▶ **The problem**: Gather every line in the rows below that contains the word "screenshot", and copy each such line in full.

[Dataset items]
------------------------------------------------------------
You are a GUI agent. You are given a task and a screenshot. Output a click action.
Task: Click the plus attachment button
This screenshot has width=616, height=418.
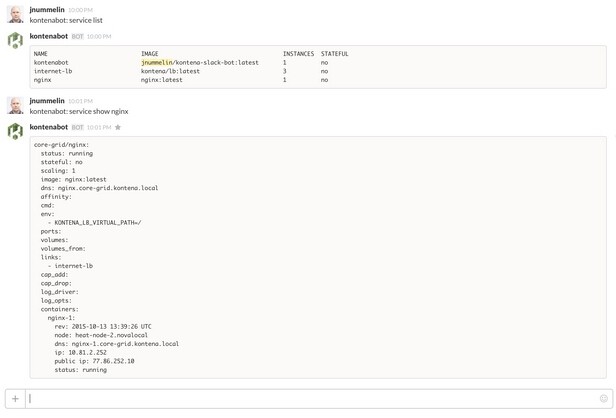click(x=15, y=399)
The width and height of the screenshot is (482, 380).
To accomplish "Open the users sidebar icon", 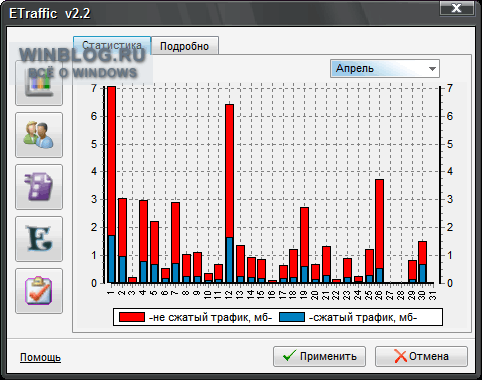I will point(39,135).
------------------------------------------------------------
▶ **Expected answer**:
You are a GUI agent. You are given a task and a screenshot. Output a click action.
This screenshot has width=616, height=418.
The width and height of the screenshot is (482, 380).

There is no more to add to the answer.